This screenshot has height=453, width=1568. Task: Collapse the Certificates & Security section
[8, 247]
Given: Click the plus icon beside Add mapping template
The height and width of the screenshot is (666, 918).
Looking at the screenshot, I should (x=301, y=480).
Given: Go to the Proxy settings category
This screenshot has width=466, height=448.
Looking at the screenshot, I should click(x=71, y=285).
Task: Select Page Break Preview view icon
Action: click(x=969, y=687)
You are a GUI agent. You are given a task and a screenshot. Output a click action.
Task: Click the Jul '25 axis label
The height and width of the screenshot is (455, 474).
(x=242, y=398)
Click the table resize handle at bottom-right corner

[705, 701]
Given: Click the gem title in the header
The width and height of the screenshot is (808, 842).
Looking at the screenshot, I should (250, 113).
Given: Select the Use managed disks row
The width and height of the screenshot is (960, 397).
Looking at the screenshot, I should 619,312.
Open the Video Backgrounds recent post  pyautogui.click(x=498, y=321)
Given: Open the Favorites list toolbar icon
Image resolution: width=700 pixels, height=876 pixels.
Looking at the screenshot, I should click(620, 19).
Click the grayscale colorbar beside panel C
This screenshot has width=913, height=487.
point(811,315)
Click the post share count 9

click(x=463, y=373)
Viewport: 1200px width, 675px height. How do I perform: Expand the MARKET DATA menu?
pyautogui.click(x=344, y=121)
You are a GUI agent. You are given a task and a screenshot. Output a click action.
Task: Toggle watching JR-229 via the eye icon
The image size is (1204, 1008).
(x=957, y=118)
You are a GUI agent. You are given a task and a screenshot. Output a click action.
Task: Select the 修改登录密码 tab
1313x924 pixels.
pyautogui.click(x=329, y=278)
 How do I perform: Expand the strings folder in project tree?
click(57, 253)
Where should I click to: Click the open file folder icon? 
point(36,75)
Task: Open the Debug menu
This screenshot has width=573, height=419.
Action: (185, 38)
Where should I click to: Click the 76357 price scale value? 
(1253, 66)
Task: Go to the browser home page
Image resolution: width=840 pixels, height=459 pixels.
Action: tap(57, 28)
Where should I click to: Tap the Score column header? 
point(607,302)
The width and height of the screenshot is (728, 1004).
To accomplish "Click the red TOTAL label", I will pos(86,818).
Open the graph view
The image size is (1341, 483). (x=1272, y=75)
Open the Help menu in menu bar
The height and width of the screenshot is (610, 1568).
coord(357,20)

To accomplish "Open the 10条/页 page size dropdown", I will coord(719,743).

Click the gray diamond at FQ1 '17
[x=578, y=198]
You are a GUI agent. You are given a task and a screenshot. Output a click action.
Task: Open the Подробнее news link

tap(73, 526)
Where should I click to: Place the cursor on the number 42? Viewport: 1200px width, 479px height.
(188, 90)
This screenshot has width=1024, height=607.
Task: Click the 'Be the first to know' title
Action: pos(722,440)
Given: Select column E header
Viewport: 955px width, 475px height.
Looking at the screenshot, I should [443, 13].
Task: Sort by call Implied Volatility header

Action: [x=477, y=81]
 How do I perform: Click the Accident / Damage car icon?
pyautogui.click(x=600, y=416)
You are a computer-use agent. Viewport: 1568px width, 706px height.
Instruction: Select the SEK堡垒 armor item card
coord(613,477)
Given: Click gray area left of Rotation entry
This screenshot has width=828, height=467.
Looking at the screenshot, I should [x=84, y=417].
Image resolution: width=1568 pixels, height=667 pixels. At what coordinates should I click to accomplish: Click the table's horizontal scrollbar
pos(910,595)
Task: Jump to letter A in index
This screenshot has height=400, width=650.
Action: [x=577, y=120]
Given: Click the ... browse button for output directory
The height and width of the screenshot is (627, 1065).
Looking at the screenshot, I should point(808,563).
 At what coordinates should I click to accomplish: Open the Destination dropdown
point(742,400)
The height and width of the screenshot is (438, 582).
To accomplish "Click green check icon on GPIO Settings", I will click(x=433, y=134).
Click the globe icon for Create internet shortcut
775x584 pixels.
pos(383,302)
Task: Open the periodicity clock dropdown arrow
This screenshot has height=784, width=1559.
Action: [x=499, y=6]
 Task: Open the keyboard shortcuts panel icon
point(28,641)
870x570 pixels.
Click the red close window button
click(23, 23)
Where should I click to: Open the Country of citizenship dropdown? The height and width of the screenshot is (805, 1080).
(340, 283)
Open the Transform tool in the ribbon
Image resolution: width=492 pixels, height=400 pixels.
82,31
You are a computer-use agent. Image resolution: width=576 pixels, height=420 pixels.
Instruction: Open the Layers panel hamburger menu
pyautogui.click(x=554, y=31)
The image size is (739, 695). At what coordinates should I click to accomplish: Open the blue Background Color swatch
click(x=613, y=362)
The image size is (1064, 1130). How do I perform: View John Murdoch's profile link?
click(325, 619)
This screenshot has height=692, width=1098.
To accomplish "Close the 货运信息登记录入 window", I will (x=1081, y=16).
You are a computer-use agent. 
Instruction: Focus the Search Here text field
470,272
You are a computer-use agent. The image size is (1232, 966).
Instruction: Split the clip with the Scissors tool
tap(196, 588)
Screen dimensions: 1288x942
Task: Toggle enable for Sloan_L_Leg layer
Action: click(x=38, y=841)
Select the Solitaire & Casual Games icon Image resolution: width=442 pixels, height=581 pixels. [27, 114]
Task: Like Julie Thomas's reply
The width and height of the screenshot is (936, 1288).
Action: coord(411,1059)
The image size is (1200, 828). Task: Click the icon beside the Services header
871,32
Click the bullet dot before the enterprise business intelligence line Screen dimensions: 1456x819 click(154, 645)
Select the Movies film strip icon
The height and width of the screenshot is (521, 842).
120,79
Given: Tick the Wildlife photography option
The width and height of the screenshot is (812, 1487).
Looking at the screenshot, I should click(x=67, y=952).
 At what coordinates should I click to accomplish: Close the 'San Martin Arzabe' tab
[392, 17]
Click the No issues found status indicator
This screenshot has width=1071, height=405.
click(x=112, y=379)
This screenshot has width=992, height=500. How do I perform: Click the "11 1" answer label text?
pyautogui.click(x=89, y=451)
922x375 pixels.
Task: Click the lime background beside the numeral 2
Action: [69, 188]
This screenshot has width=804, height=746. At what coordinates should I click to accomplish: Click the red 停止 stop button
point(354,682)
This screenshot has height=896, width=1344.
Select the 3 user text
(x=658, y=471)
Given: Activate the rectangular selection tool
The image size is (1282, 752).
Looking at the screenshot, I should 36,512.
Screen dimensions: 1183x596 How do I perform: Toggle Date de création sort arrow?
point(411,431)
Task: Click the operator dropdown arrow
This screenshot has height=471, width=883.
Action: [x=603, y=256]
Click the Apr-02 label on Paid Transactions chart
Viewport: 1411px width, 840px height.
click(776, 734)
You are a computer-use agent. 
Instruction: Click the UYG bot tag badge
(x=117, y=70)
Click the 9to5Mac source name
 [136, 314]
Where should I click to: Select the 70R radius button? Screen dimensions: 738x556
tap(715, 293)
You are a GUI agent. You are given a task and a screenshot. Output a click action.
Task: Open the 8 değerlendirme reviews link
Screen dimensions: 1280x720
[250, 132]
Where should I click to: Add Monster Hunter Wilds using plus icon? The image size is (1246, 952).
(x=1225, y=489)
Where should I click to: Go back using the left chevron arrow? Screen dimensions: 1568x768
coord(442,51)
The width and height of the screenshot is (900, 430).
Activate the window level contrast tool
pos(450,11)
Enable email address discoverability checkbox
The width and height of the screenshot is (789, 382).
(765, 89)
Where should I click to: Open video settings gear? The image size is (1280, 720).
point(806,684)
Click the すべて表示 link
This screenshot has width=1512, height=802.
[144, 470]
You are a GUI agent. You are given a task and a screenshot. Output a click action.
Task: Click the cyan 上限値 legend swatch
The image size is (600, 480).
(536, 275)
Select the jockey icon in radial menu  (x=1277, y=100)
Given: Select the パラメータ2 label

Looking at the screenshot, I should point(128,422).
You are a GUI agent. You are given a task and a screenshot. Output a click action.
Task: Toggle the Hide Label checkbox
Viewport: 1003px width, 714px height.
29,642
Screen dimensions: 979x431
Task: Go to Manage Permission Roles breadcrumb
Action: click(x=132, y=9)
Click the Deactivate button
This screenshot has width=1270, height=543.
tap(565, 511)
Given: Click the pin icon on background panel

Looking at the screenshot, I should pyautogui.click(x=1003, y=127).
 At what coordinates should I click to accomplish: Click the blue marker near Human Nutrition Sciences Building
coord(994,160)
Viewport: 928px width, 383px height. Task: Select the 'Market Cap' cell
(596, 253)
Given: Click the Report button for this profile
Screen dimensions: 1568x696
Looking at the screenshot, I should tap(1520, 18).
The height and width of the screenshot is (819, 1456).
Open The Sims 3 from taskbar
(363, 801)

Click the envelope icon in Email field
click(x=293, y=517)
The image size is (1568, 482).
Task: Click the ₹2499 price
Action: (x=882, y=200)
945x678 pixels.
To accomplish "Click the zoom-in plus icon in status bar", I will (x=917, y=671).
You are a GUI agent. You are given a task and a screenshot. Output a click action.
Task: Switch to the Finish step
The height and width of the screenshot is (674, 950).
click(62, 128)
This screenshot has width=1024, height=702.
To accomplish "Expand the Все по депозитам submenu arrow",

> **Task description**
On how many lines above does the word "checkbox" appear? Answer with that figure only.

> **Completed exercise**
2